In this blog I am going to cover topics around two visual programming paradigms, namely dataflow programming and flow-based programming. Literally speaking flow-based programming is one model of dataflow programming but often when people refer to flow-based programming they mean asynchronous dataflow programming specifically and when people refer to dataflow programming they mean synchronous dataflow programming. NoFlo would be an example of asynchronous flow-based programming model whereas LabVIEW represents the synchronous dataflow approach. As most of the readers are at most familiar with only one of the two paradigms, let me try to explain similarities and differences.
In both programming models, the applications are represented by graphs represented by nodes and directed connections. The nodes represent different functional operations in the graph and the connections define how to pass data between the operations. Variables become unnecessary as data can be passed around purely by defining connections in the graph.
The synchronous dataflow programming approach resembles little more the conventional text-based programming approach. In the same way as conventional text-based program is executed once from top to bottom in sequential order, the synchronous dataflow diagram is executed once starting with a data from all the input terminals to the diagram. Each node or subdiagram in the diagram is executed once when the data of all of its input terminals becomes available. Once the node in the diagram completes execution, the data becomes available on all of its output terminals and as such available to all nodes directly downstream from the executing node.
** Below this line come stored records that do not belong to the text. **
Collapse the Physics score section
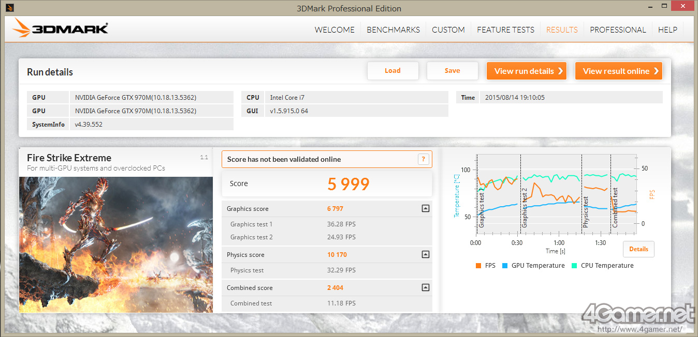Viewport: 698px width, 337px height. (425, 254)
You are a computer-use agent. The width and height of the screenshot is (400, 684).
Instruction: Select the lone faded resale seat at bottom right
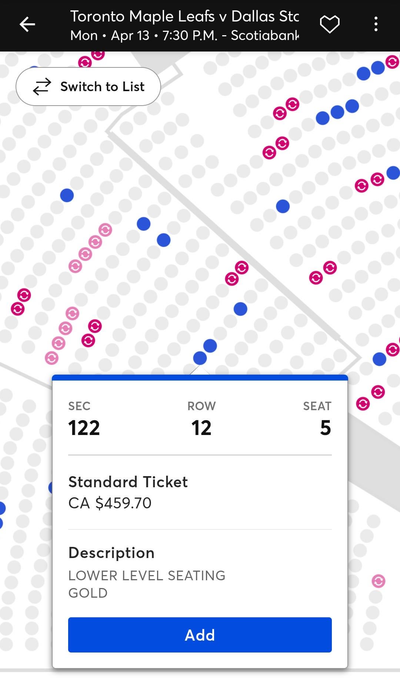tap(378, 581)
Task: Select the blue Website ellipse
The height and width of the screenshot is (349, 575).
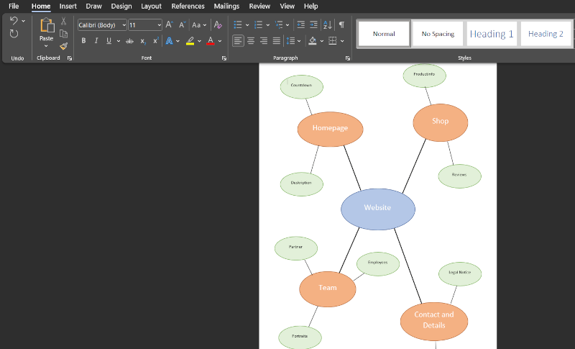Action: [377, 209]
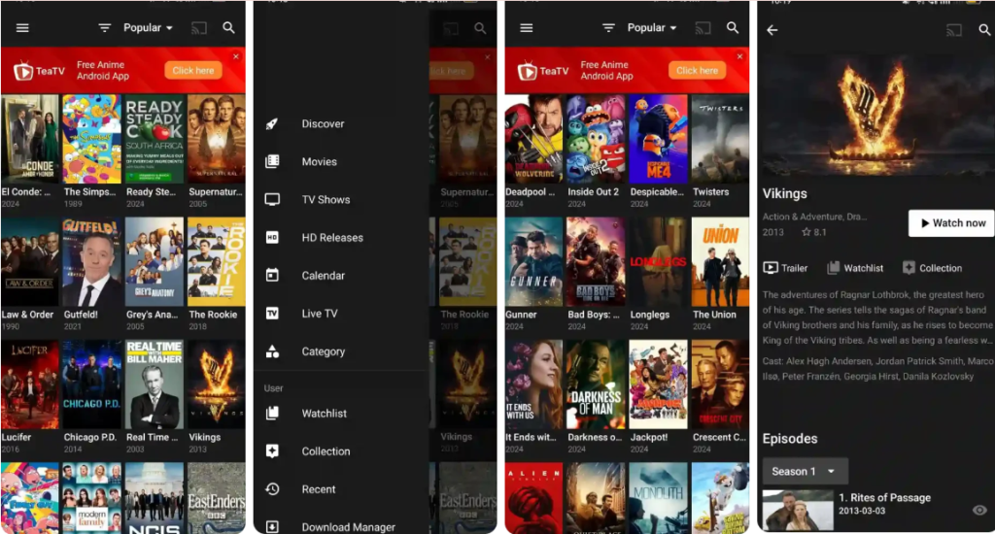Open the Calendar from the side menu
The image size is (995, 534).
pyautogui.click(x=323, y=276)
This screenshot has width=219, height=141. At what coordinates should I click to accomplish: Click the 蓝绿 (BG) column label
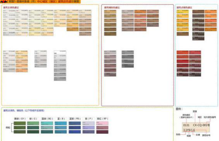point(47,119)
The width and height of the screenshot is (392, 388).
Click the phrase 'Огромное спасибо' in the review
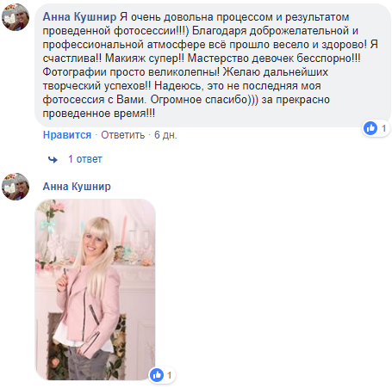click(x=199, y=100)
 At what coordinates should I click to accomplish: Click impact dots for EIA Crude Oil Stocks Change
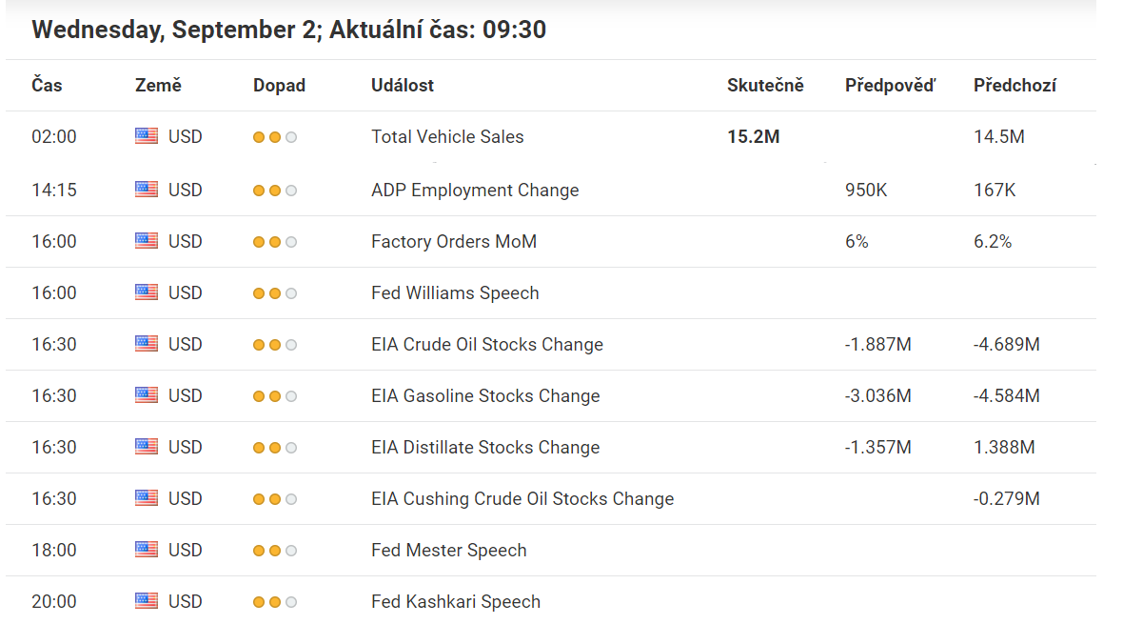pyautogui.click(x=275, y=345)
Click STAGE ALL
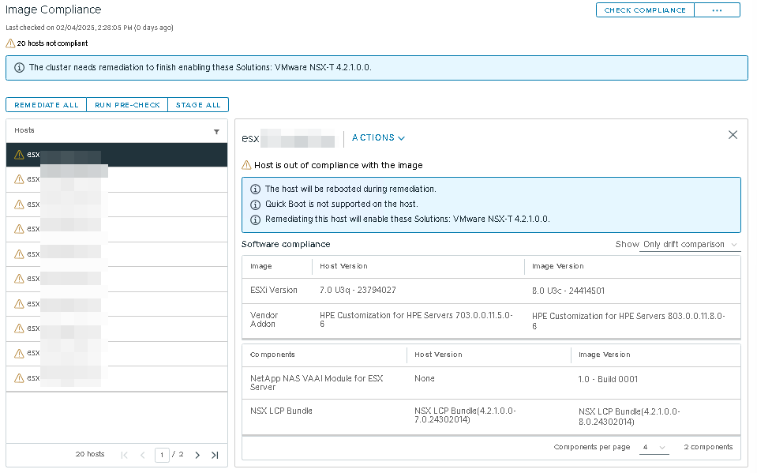The height and width of the screenshot is (473, 757). (x=198, y=104)
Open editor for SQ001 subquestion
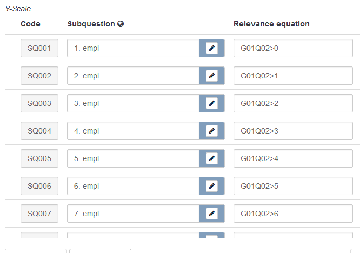Image resolution: width=360 pixels, height=253 pixels. click(212, 49)
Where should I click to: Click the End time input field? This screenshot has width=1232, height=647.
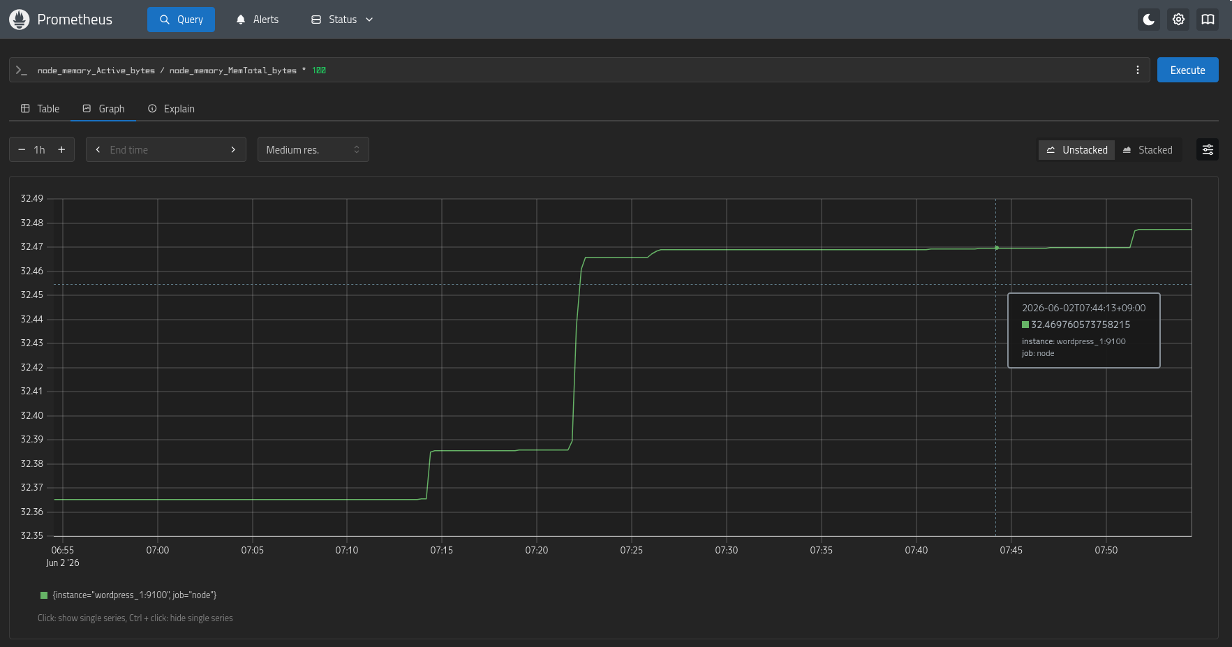tap(165, 149)
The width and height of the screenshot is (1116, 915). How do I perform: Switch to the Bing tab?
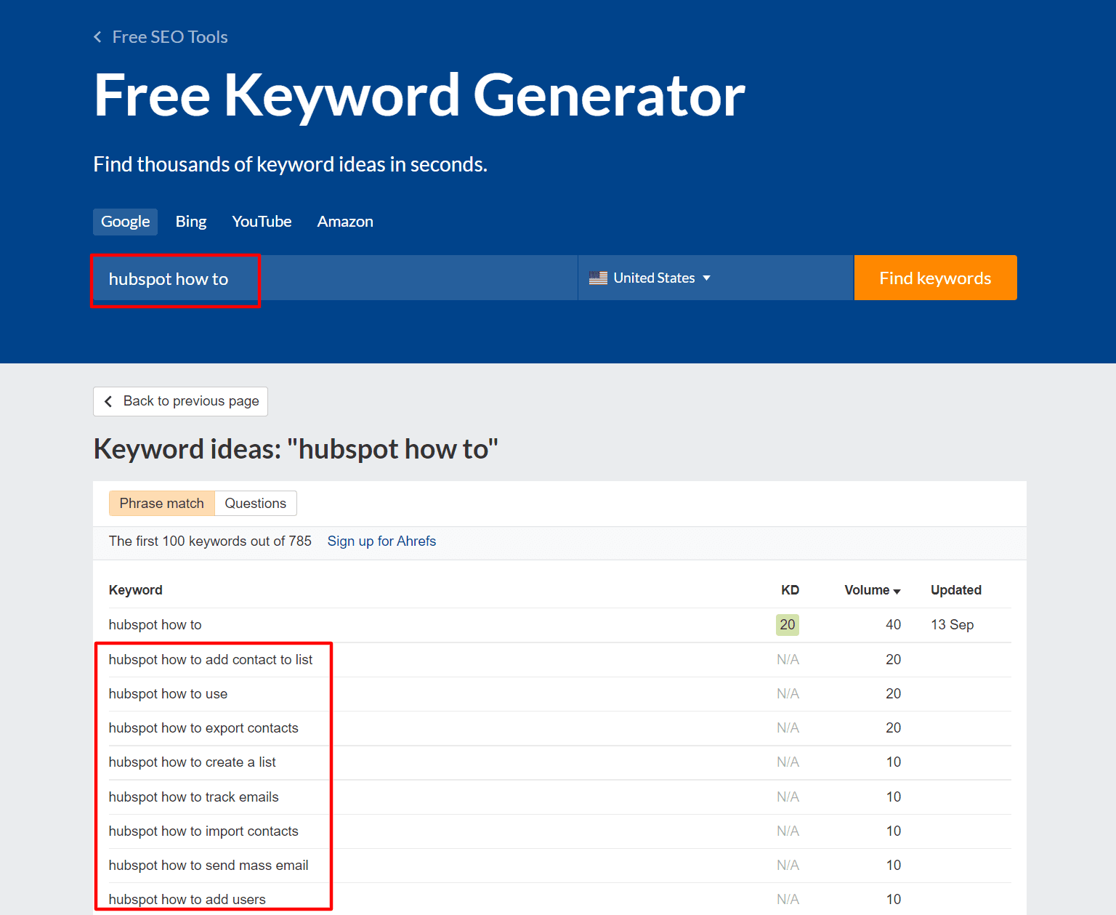click(x=191, y=222)
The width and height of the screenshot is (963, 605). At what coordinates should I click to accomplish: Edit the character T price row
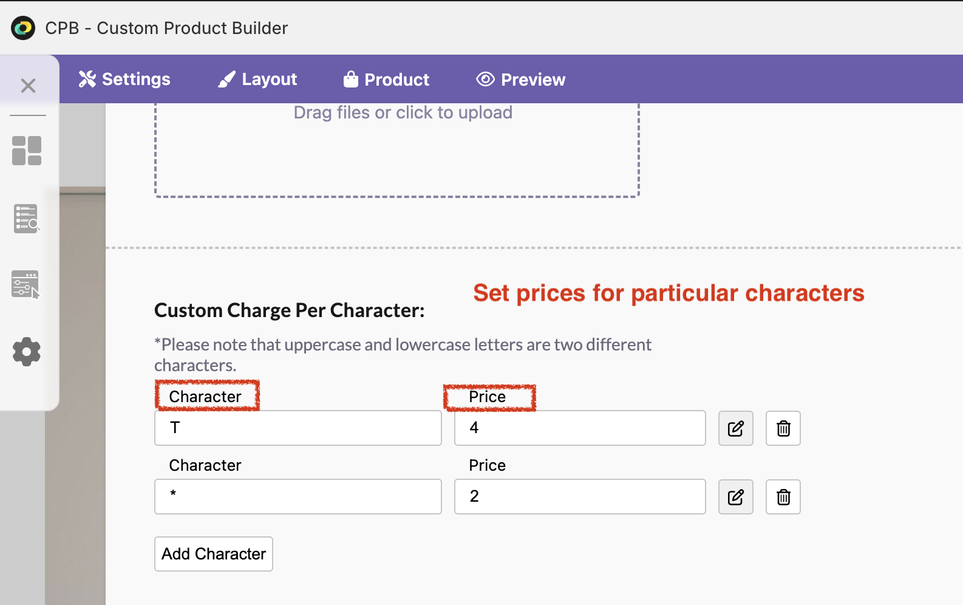(735, 428)
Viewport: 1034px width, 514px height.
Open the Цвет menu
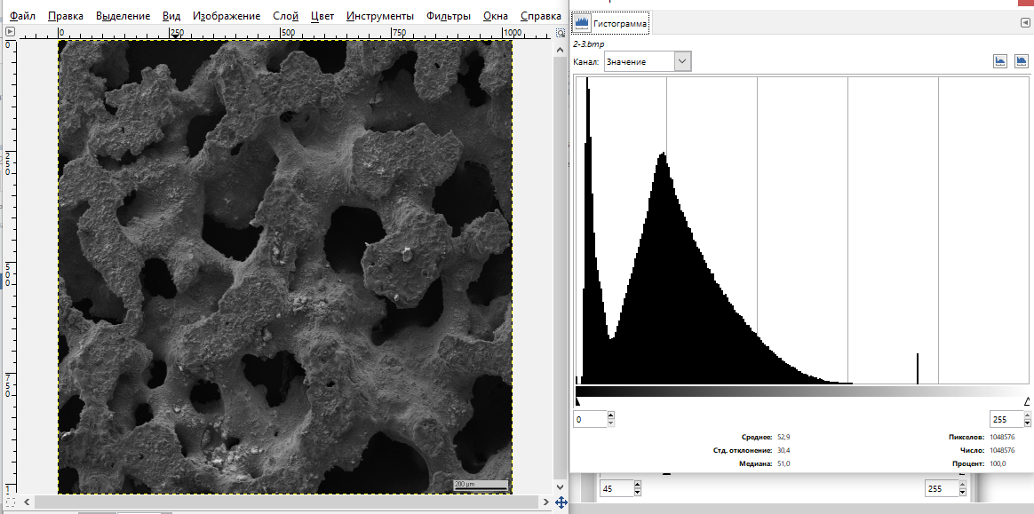pyautogui.click(x=323, y=16)
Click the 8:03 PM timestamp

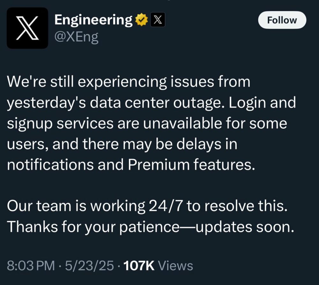tap(31, 266)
This data then “flows” to the input terminals of the downstream nodes allowing them to start executing and the process is followed the same way until the whole diagram is completed. Special case is subdiagrams such as for loop that repeats its content multiple times for example to iterate over an array input.
Below is an example of a synchronous dataflow implementation of recursively listing all files in a folder hierarchy using a List Files and Folders function starting from a source folder and then logging the file names using a Log String function. The List Files and Folders function returns a list of files on the top output terminal and a list of folder on the bottom output terminal. These terminals become available with populated lists of files and folders in the Source folder immediately once the List Files and Folders node finishes executing. To log the files in the Source folder the Files list is being iterated using a loop. Each file path is then converted to a string and logged one at a time. Concurrently all the subfolders under the Source folder are recursively passed to the function itself, again one at a time using another loop, to recursively log all the files in subfolders of the Source folder.
The asynchronous flow-based programming approach resembles more event-based and message passing programming models compared to synchronous dataflow model. The nodes in the diagram are connected with asynchronous messaging channels (e.g. queues) and all of the nodes are continuously waiting for messages to arrive to its inputs. Whereas in synchronous dataflow programming the nodes executed only once, in flow-based programming model the nodes are constantly waiting for new asynchronous messages to arrive from other nodes.
Below is the same example of a asynchronous flow-based programming implementation of recursively listing all files in a folder hierarchy again using a List Files and Folders function starting from a source folder and then logging the file names using a Log String function. Now, as List Files and Folders is continuously waiting for inputs via its input terminal, it can asynchronously pass the subfolders directly to itself. As such the List Files and Folders node recurses trough the folder structure by itself streaming the paths of all the files to the Path To String node that further streams the paths converted to a string to a log function.
There are variations of both models and I am not going into detail to compare the variations. The intent of this post is to paint a general picture of the different approaches with a simple but non-trivial example. Furthermore both models have their benefits and shortcomings and can very well co-exists in different parts of the same application, if supported by the programming language. What do you think are the benefits and shortcomings of each of the two models?